Updated: Dec 3, 2018



There are 10080 minutes a week. If you have a 30-minute instrumental lesson, that means there are 10050 minutes when you are not playing your instrument. Therefore a lesson is only 0.3% of your week. What happens to your learning during the rest of the week?


If you don’t practice in between lessons, there is a significant danger that you will have forgotten what you learnt in the lesson. Which means that the following lesson, you will just be going back over the things you learnt in the previous lesson. This makes progress slow, increasing frustration with both the student and the teacher. It also means that as improvement is gradual, the student is more likely to want to give up learning, in the belief that they are not good enough to play the instrument.


Practice is the repetition of action with the goal of improvement. Musicians, dancers, athletes all have to practice to make improvement in their chosen skill. It is the unglamorous side to being a musician as it involves long hours, often by yourself, repeating the same exercises and sections of music until it has improved.


By regularly practising it trains our brain what to do. It makes it easier for us when it comes to performing our instruments. The more we repeat an action, the easier it is for our nerves to send signals through the body as it forms a superhighway of neural pathways.
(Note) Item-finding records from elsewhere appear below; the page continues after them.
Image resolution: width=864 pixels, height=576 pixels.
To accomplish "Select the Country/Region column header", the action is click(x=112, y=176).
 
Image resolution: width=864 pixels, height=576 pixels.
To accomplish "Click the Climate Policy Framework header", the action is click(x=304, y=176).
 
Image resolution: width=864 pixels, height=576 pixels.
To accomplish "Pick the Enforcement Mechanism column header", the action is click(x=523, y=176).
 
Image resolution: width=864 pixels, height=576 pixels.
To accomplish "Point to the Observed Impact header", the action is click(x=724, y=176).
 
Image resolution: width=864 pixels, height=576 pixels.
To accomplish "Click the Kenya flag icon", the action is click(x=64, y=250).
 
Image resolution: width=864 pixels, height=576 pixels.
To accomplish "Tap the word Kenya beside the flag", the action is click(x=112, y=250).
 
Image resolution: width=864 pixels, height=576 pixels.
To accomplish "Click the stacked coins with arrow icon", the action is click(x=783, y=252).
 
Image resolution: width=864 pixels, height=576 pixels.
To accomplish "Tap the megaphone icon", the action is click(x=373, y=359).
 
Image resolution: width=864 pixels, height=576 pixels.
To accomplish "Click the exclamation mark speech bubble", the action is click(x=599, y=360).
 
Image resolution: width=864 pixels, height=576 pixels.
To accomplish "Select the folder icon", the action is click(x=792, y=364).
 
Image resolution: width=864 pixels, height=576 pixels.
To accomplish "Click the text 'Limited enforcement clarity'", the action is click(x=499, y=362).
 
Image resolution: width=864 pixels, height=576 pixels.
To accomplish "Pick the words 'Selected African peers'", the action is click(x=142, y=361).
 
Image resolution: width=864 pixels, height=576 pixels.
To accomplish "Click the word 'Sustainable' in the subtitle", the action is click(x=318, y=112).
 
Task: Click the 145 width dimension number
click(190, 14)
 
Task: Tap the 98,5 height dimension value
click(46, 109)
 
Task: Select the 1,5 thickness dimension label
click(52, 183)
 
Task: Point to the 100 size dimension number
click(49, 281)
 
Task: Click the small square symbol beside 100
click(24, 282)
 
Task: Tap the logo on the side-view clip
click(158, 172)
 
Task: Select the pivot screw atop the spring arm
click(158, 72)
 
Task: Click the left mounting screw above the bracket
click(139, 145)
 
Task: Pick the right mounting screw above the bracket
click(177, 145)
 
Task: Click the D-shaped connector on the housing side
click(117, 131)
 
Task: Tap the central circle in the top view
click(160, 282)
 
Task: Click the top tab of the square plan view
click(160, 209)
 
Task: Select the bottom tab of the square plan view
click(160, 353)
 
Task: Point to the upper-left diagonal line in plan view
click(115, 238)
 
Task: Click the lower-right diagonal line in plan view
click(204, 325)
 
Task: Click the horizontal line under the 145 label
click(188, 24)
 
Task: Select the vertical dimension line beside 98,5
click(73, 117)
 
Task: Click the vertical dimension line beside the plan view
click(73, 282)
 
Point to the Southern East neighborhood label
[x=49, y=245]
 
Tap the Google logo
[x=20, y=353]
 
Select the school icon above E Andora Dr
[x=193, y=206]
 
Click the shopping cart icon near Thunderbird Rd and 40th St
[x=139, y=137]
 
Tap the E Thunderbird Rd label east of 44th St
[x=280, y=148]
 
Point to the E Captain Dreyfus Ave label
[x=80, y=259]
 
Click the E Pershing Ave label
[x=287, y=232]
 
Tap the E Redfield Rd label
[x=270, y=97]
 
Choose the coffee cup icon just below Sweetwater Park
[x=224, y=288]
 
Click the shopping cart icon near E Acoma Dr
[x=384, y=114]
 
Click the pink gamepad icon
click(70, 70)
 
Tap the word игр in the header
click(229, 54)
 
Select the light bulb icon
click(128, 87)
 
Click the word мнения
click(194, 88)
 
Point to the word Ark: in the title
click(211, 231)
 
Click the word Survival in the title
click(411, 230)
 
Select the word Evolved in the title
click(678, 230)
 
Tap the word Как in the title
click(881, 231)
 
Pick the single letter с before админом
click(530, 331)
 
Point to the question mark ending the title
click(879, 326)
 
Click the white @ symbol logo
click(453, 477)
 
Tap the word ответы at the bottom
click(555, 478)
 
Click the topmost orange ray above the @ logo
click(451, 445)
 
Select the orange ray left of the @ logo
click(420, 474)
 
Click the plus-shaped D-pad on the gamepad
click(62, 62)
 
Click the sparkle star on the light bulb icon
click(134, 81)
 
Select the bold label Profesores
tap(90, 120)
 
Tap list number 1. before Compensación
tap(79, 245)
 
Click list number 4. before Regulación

Many children of sports stars and musicians will often follow their parents into the same professions. Living in a musical environment, where someone is practising an instrument is considered part of everyday life, makes it easier for these children to establish a regular practice routine.


Tiger Woods father was a golfer, who brought Woods his first gold club for his first birthday and he then played his first game of crazy golf at eighteen months. Mozart’s was considered a child prodigy, but as his father, was a musician he was surrounded by music. Michael Howe estimates that Mozart had already done 3,500 hours of practice by the time he was 6 years old [1].


Malcolm Gladwell (2008) wrote that about the 10,000-hour rule, where it can take someone 10,000 hours of deliberate practice to become elite in their chosen domain. Most renowned artist, musicians, sport stars started learning their skill at a young age, and dedicated many hours of lessons, coaching lessons and private practice to become an expert in their field. There has been some evidence that suggests that it can take on average 450 hours of practice to reach grade one and 3,300 hours to achieve grade 8 [2].


However, there have been other studies that have found that the number of hours had no effect on other musical tasks such as sight reading and playing by ear. In her research, Susan Hallam (2011) found that the was no link between the length of time preparing for an instrumental exam and the grade the student achieved [3].


This suggests that it not just the amount of hours that a student puts into their practice, but the quality of their practice that indicates student progress in their chosen instrument.



References

[1] Michael Howe (2001). Genius Explained

[2] John A. Sloboda, Jane W. Davidson, Michael J.A. Howe and Derek G. Moore. (2996) The role of price in the development of performing musicians. The British Journal of Psychology. Vol. 87, issue 2 pages 287- 309

[3] Hallam, S. (2011). What predicts level of expertise attained, quality of performance and future musical aspiration in young instrumental players? Psychology of Music, 40, 652-80

Malcolm Gladwell (2008). Outliers: The Story Of Success.